Post-war Peter Pans who made the Champion Hurdle
Nicholas Godfrey on the rivalry between Hatton’s Grace and National Spirit
First published on Thursday, March 20, 2014
Between them, National Spirit and Hatton’s Grace won five consecutive Champion Hurdles, a formerly nondescript race they did much to popularise in the post-war years, preparing the ground for its emergence as a true championship event in the second half of the 20th century.
Their exploits over hurdles are the stuff of folklore. National Spirit became a national hero as he dominated the hurdling scene in 1947 and 1948, but he was to be eclipsed by Hatton’s Grace, who took his hurdling crown in 1949 and went on to become the first horse to win three Champion Hurdles.
A long-term rivalry between this immensely popular pair lit up the post-war period and laid the groundwork for the Champion Hurdle, previously no more than a testing ground for future chasers, to become the race it is today.
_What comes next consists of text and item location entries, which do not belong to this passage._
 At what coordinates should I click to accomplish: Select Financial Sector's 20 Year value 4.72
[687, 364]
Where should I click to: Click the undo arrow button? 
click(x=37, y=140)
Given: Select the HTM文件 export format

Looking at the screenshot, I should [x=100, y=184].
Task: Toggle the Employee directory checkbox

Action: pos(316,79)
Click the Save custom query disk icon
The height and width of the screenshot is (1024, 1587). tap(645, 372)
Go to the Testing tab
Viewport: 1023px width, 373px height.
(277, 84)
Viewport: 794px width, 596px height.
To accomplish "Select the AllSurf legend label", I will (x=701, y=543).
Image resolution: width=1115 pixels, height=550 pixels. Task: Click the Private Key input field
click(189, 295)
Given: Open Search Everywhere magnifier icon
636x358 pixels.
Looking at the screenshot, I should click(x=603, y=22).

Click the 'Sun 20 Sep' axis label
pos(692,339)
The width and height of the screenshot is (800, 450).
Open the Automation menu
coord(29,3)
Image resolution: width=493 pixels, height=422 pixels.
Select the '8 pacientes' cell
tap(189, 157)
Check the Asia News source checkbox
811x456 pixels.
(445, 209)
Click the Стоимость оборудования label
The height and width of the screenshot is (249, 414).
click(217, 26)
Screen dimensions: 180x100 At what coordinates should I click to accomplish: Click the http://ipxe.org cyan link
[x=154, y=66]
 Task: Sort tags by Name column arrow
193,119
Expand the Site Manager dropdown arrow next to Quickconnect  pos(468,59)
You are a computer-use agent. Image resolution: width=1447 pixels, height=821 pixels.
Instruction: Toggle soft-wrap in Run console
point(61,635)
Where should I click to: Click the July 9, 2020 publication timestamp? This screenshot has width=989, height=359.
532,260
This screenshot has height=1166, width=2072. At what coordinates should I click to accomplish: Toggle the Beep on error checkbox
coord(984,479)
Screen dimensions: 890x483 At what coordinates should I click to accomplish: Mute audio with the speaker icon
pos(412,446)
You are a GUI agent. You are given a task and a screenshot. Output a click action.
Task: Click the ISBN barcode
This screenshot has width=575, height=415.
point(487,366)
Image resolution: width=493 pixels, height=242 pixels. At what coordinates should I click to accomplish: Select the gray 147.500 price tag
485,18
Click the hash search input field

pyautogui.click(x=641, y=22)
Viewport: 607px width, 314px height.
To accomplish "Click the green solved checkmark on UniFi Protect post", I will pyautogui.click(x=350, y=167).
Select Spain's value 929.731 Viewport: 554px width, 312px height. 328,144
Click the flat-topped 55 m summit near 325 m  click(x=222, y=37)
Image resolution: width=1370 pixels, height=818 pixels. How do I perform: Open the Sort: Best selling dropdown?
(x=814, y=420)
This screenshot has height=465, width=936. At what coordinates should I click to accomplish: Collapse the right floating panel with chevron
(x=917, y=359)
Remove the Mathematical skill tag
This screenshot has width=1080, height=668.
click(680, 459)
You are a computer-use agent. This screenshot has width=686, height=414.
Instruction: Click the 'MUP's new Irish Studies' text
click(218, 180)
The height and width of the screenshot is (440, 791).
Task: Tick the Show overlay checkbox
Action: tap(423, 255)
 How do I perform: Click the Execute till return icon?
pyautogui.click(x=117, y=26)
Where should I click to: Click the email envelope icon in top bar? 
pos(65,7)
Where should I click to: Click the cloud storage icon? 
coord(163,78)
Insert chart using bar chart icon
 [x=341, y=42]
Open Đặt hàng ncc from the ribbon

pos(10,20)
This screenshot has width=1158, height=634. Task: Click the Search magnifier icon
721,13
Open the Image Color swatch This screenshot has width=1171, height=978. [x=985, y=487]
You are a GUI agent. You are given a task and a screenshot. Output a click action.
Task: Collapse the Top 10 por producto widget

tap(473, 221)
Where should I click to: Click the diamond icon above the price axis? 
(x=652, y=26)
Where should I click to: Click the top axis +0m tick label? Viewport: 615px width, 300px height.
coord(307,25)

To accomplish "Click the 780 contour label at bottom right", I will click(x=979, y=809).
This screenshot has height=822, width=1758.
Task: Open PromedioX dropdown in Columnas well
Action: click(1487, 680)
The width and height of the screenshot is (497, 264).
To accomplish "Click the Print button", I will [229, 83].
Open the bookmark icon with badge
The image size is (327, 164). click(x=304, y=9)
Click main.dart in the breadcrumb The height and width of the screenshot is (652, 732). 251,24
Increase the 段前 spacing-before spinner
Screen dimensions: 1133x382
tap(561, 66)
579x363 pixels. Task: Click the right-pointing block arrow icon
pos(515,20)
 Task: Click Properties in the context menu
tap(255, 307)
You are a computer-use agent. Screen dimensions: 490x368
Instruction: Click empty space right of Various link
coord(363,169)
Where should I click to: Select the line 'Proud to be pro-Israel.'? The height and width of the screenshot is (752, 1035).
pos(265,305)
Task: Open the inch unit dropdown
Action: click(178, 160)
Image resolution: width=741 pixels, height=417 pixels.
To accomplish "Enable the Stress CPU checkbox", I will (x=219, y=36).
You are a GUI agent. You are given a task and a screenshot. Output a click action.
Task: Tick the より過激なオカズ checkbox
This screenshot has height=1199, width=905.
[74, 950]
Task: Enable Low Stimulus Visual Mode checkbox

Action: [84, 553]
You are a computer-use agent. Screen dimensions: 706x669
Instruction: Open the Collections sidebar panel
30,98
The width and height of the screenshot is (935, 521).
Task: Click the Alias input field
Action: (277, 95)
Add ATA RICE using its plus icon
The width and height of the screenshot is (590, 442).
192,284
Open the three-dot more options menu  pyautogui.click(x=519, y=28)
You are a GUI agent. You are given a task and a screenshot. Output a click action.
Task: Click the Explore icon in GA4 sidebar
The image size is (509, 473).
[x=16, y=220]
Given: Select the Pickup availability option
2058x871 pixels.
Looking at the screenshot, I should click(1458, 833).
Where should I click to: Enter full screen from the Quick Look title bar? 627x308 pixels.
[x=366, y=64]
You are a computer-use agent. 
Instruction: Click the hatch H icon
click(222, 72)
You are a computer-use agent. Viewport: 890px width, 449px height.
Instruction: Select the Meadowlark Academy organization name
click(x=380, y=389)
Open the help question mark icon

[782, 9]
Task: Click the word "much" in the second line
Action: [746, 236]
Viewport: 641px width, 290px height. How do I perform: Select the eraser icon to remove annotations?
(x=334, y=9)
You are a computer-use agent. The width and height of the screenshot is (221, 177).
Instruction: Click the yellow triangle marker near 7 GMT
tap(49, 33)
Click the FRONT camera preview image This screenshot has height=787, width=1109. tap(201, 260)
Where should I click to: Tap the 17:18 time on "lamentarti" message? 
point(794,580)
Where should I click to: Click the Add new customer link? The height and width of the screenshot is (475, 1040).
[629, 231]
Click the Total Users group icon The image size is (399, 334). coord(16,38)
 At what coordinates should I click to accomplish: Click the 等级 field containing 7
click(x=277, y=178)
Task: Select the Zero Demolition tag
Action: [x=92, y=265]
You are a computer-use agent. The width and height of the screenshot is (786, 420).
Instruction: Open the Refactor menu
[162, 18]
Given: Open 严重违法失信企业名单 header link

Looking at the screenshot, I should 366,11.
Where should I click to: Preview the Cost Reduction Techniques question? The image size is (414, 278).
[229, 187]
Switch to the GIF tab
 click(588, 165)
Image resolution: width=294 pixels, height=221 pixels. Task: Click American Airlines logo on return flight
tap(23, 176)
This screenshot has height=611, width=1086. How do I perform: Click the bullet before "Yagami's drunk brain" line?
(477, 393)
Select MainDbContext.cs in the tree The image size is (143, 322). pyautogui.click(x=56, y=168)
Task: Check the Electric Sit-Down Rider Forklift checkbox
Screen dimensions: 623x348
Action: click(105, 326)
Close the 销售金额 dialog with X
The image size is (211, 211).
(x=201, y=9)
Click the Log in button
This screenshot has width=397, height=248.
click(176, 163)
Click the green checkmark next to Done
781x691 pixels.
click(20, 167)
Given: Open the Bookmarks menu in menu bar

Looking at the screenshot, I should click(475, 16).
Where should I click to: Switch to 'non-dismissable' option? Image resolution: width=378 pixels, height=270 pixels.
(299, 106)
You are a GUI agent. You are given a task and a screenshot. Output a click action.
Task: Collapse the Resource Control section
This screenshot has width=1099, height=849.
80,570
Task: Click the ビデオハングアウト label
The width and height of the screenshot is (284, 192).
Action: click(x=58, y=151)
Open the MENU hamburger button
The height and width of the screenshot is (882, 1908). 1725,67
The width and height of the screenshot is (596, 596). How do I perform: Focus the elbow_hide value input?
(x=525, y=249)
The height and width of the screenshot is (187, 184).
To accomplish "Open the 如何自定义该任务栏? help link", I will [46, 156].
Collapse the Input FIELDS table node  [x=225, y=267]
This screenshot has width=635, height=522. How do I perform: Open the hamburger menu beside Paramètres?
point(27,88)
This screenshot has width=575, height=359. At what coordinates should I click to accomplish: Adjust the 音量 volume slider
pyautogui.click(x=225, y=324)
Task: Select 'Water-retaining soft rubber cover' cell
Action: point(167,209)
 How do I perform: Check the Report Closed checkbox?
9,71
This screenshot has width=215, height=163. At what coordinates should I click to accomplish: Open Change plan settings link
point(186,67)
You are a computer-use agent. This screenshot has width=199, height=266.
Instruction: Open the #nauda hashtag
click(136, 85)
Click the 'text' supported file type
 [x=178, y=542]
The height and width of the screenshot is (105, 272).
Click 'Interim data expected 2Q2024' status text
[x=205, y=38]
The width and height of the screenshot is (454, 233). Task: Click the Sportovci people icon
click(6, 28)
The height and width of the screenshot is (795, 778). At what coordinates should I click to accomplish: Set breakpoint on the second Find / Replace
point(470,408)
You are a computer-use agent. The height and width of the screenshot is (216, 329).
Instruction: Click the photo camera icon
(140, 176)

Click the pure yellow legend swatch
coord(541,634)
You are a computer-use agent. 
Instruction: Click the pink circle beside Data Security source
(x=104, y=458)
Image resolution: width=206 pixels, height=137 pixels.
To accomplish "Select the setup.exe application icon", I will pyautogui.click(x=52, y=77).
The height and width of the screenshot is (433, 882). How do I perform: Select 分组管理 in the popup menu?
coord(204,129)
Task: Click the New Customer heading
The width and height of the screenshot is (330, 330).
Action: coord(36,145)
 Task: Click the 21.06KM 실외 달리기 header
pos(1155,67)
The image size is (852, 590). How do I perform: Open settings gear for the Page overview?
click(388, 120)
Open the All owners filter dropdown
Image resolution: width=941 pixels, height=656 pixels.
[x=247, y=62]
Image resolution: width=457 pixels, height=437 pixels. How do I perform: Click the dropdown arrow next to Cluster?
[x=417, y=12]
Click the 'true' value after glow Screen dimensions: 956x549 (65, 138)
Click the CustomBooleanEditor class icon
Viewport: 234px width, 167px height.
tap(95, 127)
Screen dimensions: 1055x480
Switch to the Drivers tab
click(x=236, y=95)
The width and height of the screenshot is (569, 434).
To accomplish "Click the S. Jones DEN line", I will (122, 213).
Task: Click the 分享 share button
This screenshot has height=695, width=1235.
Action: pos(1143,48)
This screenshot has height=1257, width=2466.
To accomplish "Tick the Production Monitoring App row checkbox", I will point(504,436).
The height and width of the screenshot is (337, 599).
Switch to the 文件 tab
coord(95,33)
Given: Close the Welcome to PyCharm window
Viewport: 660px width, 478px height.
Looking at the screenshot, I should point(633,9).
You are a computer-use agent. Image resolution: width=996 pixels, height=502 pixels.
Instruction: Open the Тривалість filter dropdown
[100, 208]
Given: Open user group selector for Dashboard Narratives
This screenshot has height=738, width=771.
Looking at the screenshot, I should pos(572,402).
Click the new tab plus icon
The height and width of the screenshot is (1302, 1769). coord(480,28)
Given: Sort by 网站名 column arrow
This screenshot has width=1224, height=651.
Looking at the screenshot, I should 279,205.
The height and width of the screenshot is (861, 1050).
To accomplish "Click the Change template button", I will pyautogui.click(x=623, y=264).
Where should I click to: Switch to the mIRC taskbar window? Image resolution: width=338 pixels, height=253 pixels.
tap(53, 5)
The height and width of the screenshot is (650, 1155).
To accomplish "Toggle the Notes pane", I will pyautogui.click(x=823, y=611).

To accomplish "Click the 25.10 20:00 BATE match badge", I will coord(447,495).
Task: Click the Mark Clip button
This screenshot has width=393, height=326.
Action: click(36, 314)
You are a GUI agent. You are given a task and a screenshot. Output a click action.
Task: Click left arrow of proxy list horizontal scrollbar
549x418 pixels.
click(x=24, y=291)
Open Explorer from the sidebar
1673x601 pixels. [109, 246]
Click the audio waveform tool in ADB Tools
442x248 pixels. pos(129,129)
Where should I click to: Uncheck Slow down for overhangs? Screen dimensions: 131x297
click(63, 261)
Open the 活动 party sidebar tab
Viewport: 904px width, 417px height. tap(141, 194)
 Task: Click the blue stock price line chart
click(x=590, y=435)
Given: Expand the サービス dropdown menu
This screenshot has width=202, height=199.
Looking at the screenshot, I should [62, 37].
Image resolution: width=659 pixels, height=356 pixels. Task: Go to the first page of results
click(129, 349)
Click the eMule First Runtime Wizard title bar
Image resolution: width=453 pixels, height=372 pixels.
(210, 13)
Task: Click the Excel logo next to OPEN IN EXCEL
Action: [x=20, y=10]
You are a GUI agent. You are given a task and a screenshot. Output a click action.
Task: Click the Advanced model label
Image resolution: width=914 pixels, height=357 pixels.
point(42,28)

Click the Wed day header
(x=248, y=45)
National Spirit ran in six consecutive championships (winning two) and in his heyday between the spring of 1946 and February 1950 was beaten only four times in 20 races over hurdles, while Hatton’s Grace helped to start the Vincent O’Brien legend after Ireland’s training genius wrought an extraordinary transformation in this unprepossessing, cheaply bought gelding in the autumn of his career.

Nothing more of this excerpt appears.